Start DATA FOR THIS EXERCISE

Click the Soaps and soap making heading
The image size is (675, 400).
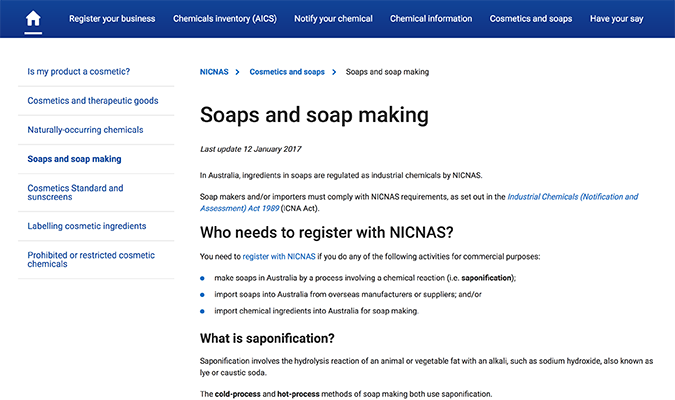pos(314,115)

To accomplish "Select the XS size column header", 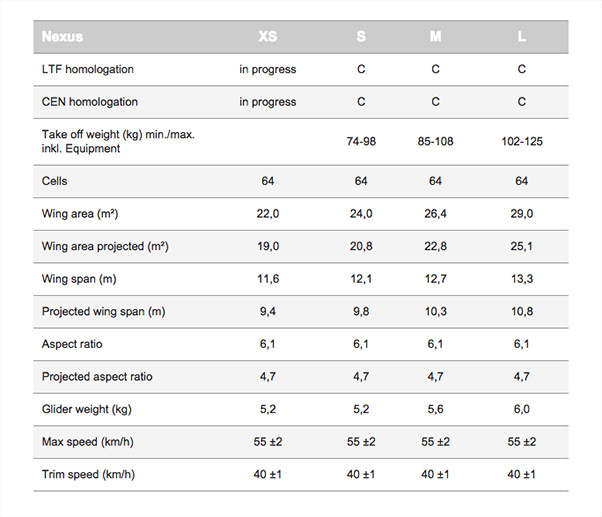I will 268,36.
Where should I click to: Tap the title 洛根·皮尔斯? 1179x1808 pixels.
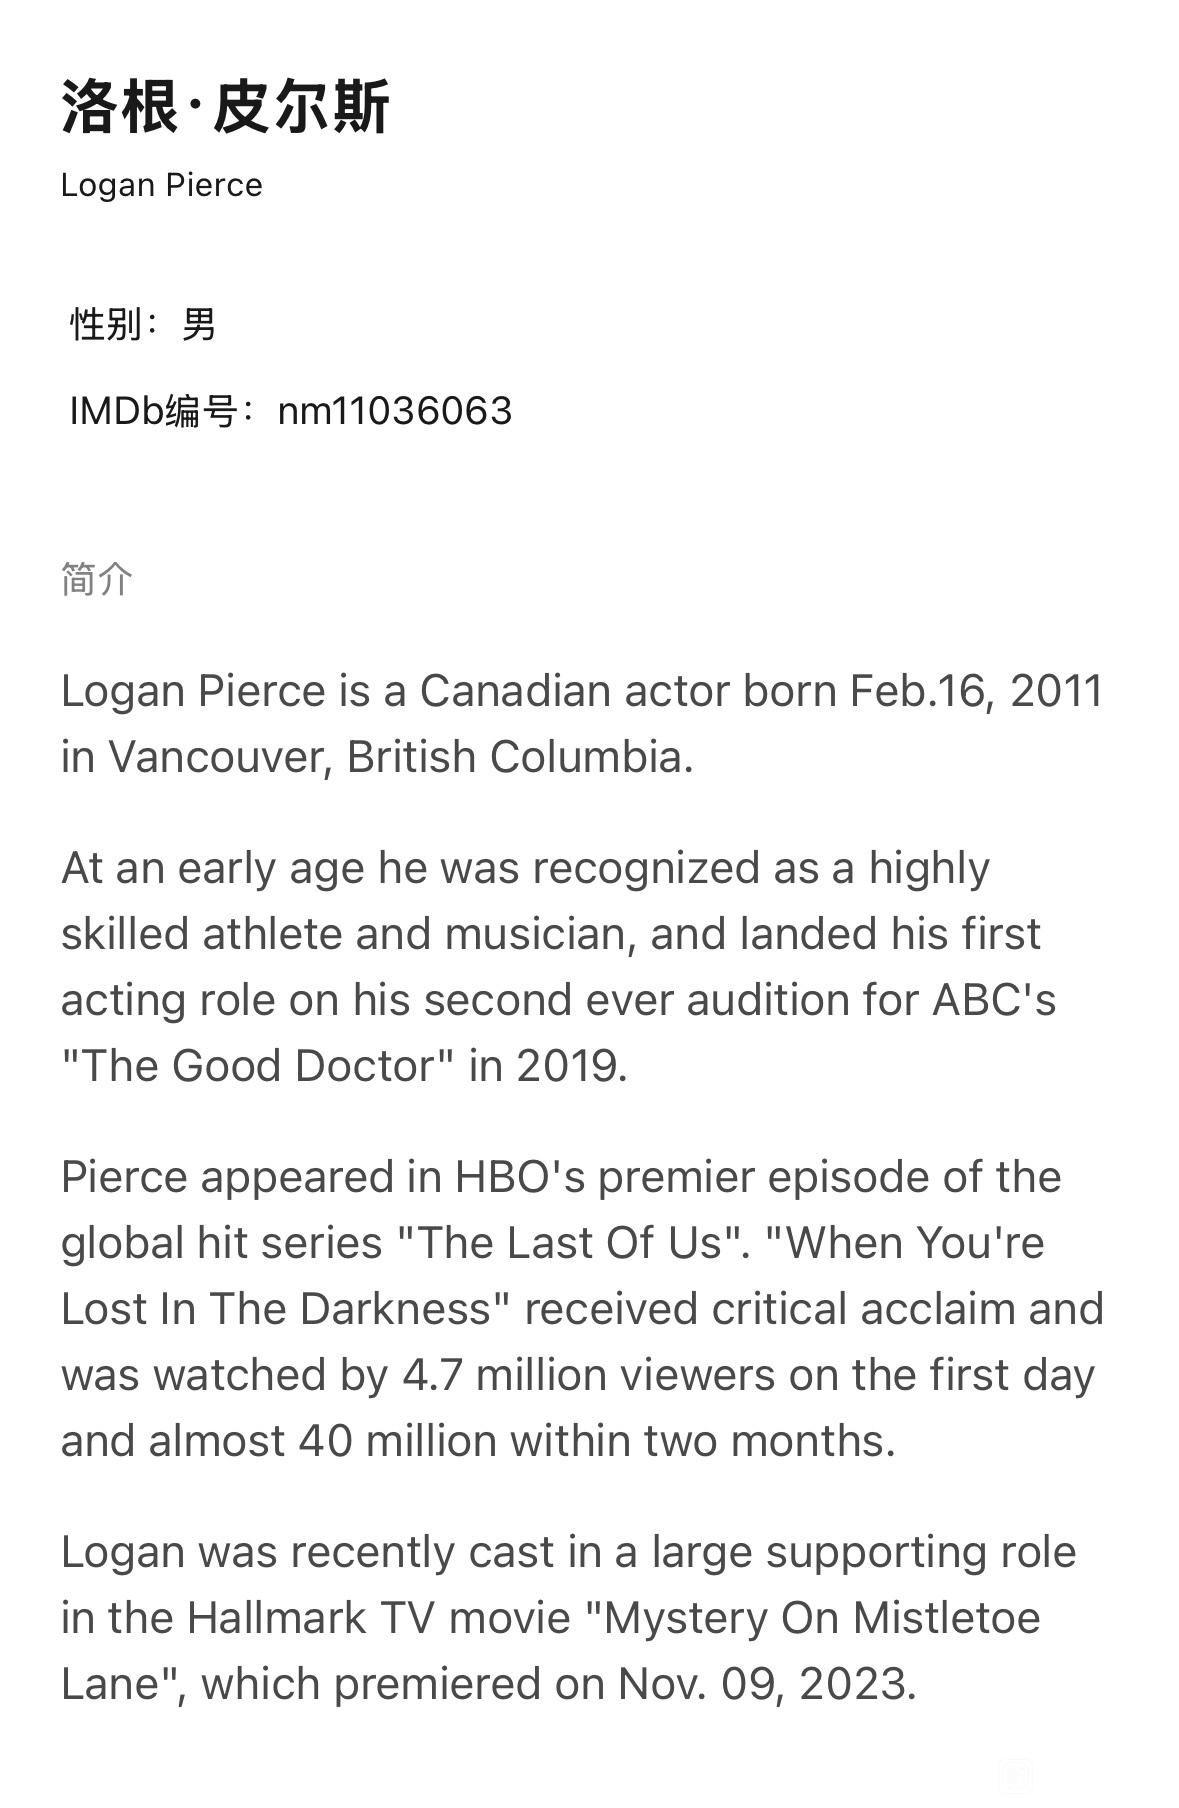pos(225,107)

End DATA FOR THIS EXERCISE

▶ **SET PROBLEM**: Starting with the line containing "Where should I" and going through the end of the data, rewrite those lines with "title" changed to "heading" and all else unchanged. Leave the pictures out of your answer.

▶ **TASK RESPONSE**:
Where should I click to: Tap the heading 洛根·皮尔斯? 1179x1808 pixels.
pos(225,107)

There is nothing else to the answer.